Erin Walker is a 25-year old college student who has no health insurance. Currently, she has a hole in her spine and is unable to do many things, including her favorite things to do which are run and ride horses. There is a surgery that could fix the whole in her spine, but she cannot afford the surgery’s astronomical price. She cannot even afford the antibiotics that would lessen the pain that she goes through every day.  Since it is considered a preexisting condition, Erin’s health care does not cover her medical situation. Erin states, “Sometimes I wonder how much business we have helping other countries when we can’t even help our own.”

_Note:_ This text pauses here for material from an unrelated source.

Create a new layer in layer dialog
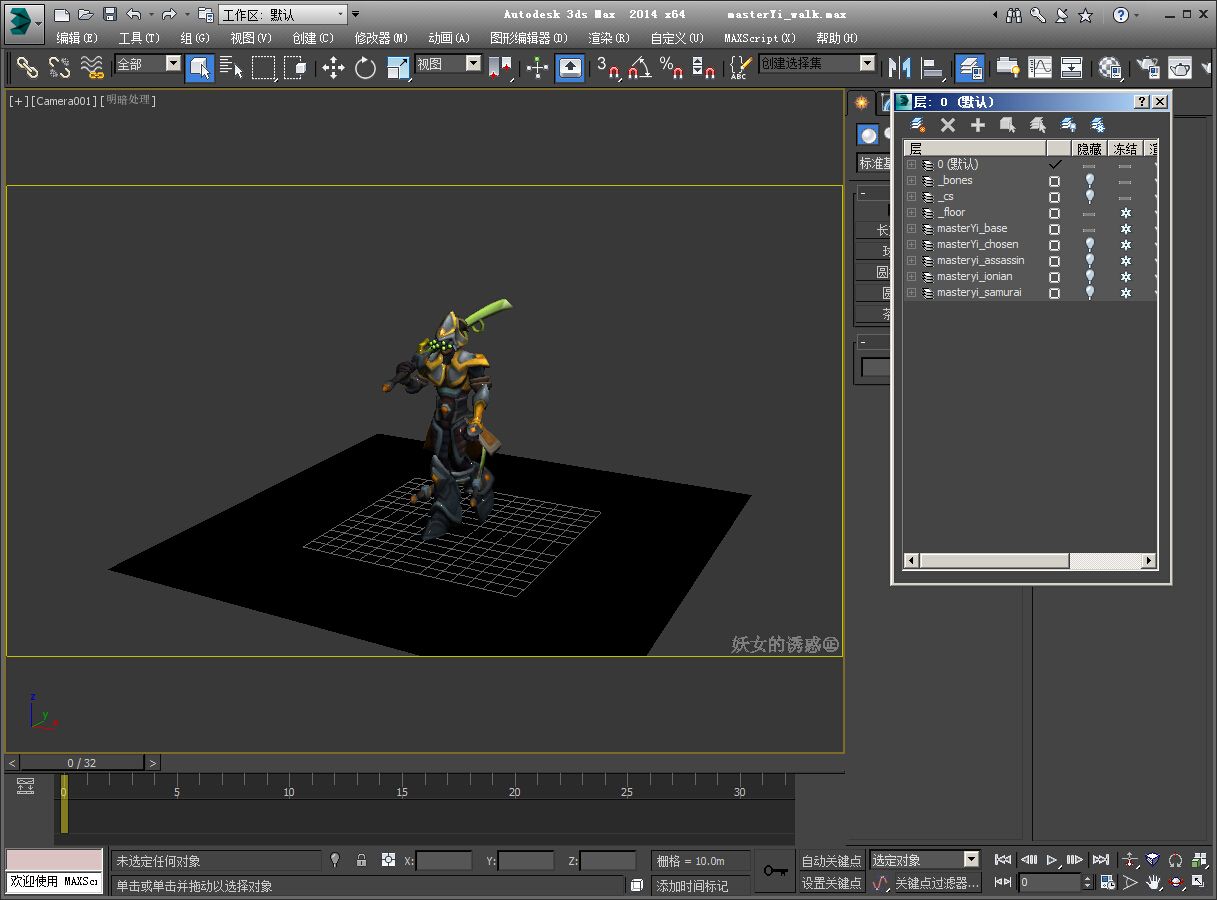This screenshot has height=900, width=1217. [917, 125]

A couple of years ago, Brian Salmon was diagnosed with testicular cancer. Luckily, he had medical insurance, but it took him multiple years to pay the thousands of dollars off from the medical bills. Brian’s cancer went into remission, but he still had to go to the hospital for the next three years for follow-up visits. Three years after he went into remission, Brian’s insurance company informed him that they no longer considered his hospital a provider for their plans and if he wanted to be covered he must switch hospitals. Brian was heartbroken. He explains, “I had developed a relationship with the doctors, nurses, and staff at the hospital. They had been there during some of the toughest times of my life.” Also, he believes that the Health Care system is very unfair because it is biased towards the wealthy.

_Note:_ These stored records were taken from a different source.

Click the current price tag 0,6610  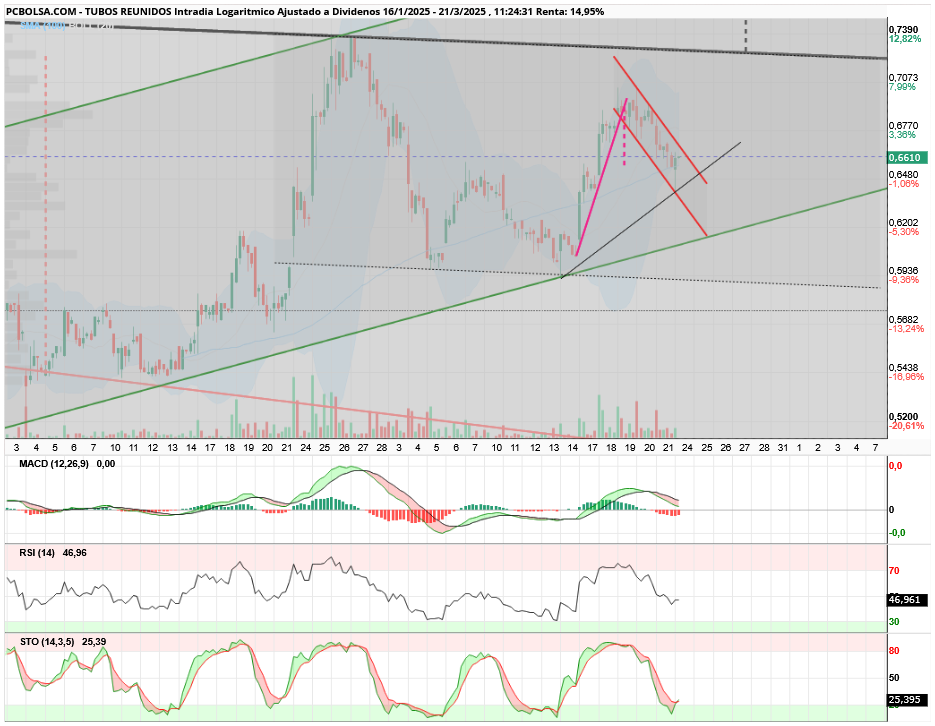click(x=908, y=157)
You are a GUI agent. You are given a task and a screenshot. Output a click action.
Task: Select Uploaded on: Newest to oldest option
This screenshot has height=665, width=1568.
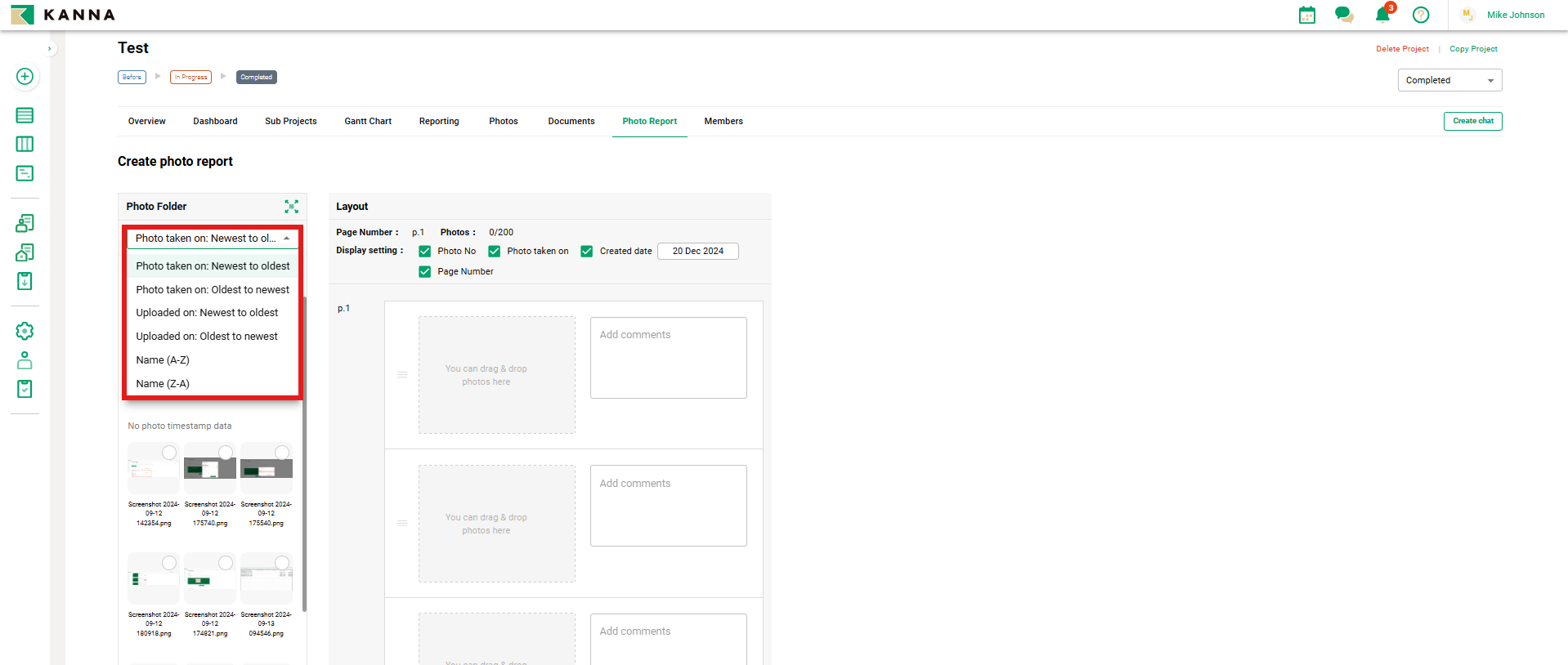point(207,313)
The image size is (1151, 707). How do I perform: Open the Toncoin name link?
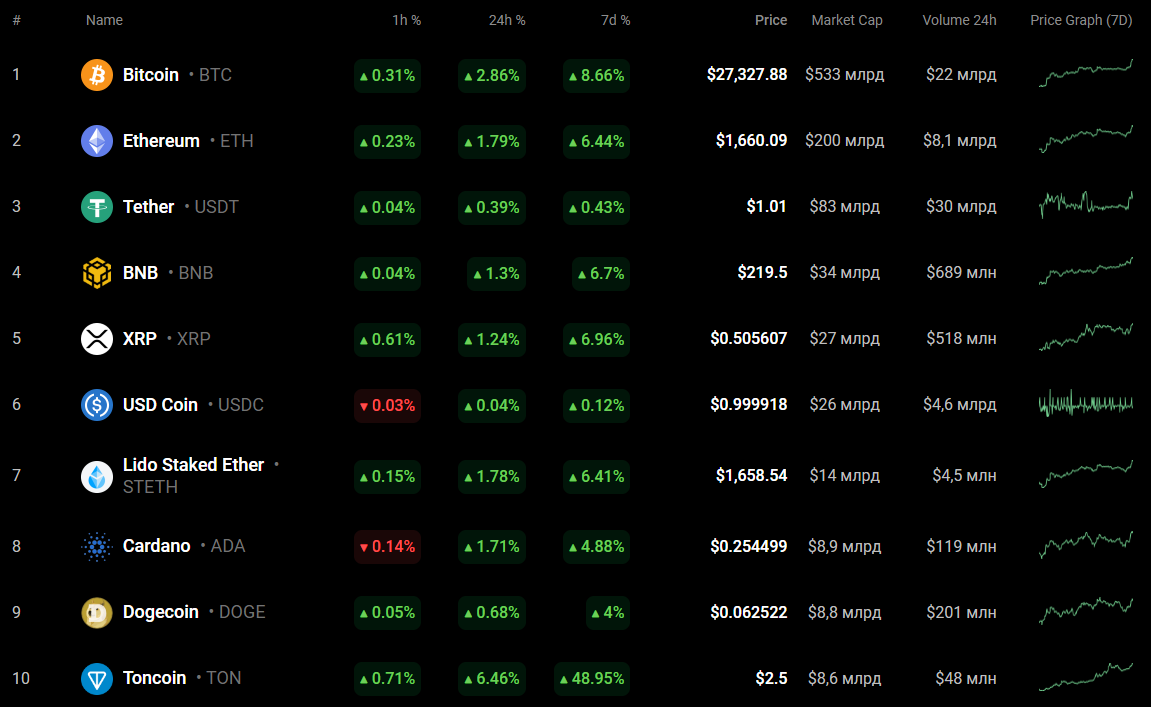click(x=154, y=678)
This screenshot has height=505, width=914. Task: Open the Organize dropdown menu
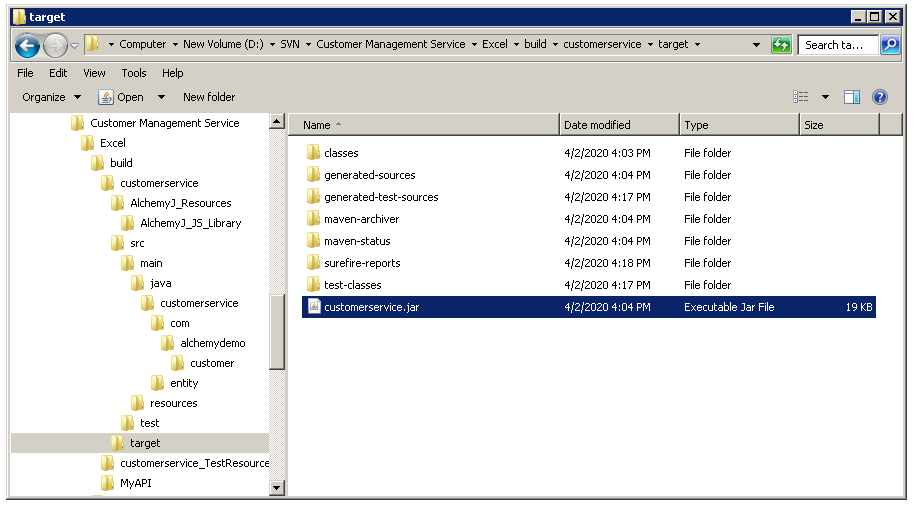52,97
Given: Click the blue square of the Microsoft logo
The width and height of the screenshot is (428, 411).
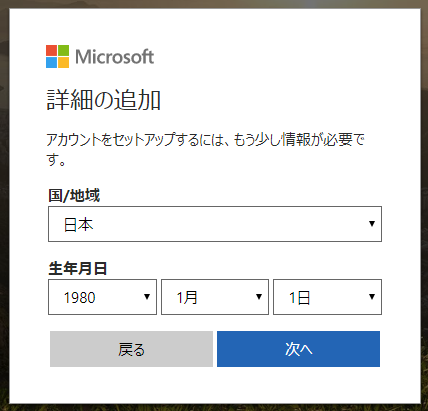Looking at the screenshot, I should coord(51,63).
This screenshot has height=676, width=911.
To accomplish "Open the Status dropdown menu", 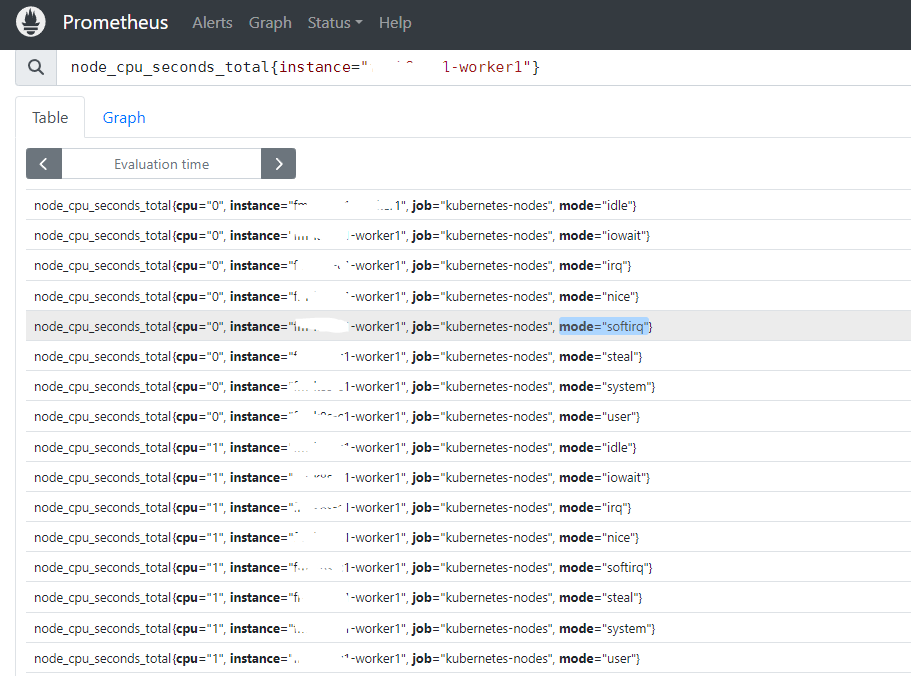I will (335, 22).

“I’m frustrated by the healthcare system,” says Evonne Hilton from Seattle, Washington. She was in a fairly good health care system and had a manageable plan, when she fell and very seriously damaged her head.  The doctors that treated her after the fall did not perform a diagnostic scan on her head; instead she was seen by a doctor and discharged from the emergency room with no other treatment. For several years, she found herself on the streets because she could not keep her job due to severe memory loss and an inability to function properly.  Since the recent Health Care Reform, Evonne lives on social security disability provided to her by Medicaid, in which she is able to pick her doctor and hospital.

Works Cited
Saib, Daina. "Health Care Stories from Patients, Doctors, and Activists by Daina Saib." YES! Magazine — Powerful Ideas, Practical Actions — YES! Magazine. Positive Futures Network, 6 Aug. 2006. Web. 29 Nov. 2011.